La Dixie Highway a cui gli Outlaws hanno voluto intitolare il loro nuovo album fu la prima arteria stradale a collegare il Midwest con il Sud degli Stati Uniti connettendo Chicago a Miami: una strada mitica e iconica di cui sono sopravvissuti solo alcuni tratti ma che resta un simbolo dell’orgoglio, della forza di volontà e del desiderio di esplorazione che caratterizzano il popolo americano.
Si tratta di un lavoro che li riporta all’inizio della loro avventura, in cui i “Fuorilegge” mettono in mostra la loro abilità strumentale per dar vita ad una musica perfetta per chi ama il rock-boogie chitarristico più sincero e ricco di feeling, ma che sa anche donare brani che, da un punto di vista compositivo, non sono lontani dai loro momenti migliori, quelli della seconda metà dei seventies. Il loro appuntito tridente chitarristico e le armonie a tre voci di derivazione country restano tuttavia impressi nel DNA degli Outlaws, tornati in azione nel 2012 con “’It’s About Pride” con una nuova e agguerrita formazione che ai membri fondatori Henry Paul (voce e chitarra) e Monte Yoho (batteria) affianca Randy Threet (basso e voce), Steve Grisham (chitarre e voce), Dave Robbins (tastiere e voce), Dale Oliver (chitarre e voce), Jaran Sorenson (batteria) e il chitarrista ospite Billy Crain, una ‘guitar army’ ancora capace di suonare con l’entusiasmo, la grinta e il fuoco interiore di un gruppo di ventenni urlando ai quattro venti (nel primo pezzo del disco) che il rock sudista non morirà mai. “Southern rock will never die” è una rock song potente e trascinante con un ritornello catchy in cui si nominano alcuni storici musicisti scomparsi quali Steve Gaines, Ronnie Van Zandt, Gregg e Duane Allman, Toy e Tommy Caldwell e “The Flame” soprannome con cui era noto Hughie Thomasson, chitarrista originale dei nostri. Non mancano, ovviamente, trascinanti assoli di sei corde.
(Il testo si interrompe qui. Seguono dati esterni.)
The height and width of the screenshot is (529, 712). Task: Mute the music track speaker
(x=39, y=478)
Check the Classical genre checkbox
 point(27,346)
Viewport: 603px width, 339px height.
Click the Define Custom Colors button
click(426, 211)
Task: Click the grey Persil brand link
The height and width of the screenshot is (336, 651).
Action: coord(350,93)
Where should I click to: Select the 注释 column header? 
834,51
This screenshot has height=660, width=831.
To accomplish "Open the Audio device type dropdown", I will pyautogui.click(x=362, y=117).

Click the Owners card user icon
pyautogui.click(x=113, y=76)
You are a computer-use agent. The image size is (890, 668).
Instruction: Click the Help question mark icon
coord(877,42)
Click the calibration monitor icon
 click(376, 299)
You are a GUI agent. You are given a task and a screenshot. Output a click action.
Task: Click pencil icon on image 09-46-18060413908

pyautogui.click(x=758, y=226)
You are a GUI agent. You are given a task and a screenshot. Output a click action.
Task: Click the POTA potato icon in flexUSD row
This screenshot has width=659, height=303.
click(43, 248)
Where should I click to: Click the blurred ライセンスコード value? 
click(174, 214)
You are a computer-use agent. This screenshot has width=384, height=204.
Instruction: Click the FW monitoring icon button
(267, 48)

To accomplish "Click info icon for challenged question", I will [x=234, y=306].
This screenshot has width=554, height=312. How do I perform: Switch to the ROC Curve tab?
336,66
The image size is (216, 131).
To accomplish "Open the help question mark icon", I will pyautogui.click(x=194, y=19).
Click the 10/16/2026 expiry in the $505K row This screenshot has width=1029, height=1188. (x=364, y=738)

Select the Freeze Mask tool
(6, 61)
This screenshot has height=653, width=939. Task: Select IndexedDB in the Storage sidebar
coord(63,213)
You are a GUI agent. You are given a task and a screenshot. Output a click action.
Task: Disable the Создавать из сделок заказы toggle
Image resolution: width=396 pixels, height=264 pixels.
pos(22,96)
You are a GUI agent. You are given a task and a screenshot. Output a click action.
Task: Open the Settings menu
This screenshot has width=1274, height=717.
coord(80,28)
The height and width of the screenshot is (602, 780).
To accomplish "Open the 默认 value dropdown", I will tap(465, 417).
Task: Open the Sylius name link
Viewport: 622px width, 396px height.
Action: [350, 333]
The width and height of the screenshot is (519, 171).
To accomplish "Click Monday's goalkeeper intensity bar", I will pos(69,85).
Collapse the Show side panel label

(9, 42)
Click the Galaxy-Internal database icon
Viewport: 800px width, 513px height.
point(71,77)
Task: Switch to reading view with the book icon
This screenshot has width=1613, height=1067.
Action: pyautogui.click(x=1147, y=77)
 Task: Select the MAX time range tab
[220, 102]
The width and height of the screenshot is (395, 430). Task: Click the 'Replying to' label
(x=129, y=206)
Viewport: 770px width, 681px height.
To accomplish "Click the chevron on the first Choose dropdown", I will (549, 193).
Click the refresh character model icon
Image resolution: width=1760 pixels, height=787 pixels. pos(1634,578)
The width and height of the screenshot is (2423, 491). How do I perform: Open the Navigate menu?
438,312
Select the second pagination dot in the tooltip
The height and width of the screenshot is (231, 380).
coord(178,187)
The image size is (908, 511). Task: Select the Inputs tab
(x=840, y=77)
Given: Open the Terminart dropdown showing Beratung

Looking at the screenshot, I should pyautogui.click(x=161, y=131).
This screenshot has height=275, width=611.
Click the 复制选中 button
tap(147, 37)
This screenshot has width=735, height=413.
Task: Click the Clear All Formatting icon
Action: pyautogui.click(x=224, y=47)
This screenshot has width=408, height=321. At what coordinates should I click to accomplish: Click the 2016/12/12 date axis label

La raccolta è un trionfo di stimolazioni southern rock, soprattutto per quanto riguarda gli aspetti più melodici e country-blues alla maniera della Allman Brothers Band. Semi ballad elettroacustiche come “Overnight from Athens” o la rilettura del classico “Heavenly blues” (da “Hurry sundown”) ci avvolgono nella caratteristica atmosfera che profuma di spazi sconfinati, cieli tersi e senso di libertà mischiato a quello di solitudine dell’uomo di fronte alla natura. Ritmiche placide, slide guitar ed assoli a pioggia, sono il timbro caratteristico di questa band. Le tre chitarre funzionano come sempre, lo si può notare nella struggente cavalcata “Endless ride”, classico pezzo ultra-romantico segnato dalle sciabolate solistiche e dall’intensità finale alla “Free bird”. La dolcissima e malinconica “Macon memories” ci narra invece del tempo trascorso e dei tanti tragici vissuti che hanno segnato non solo la storia dei The Outlaws, ma dell’intero movimento sudista.
Era difficile puntarci a priori, ma “Dixie highway” è un bel disco che tiene in alto la bandiera del sud, provate per credere!!!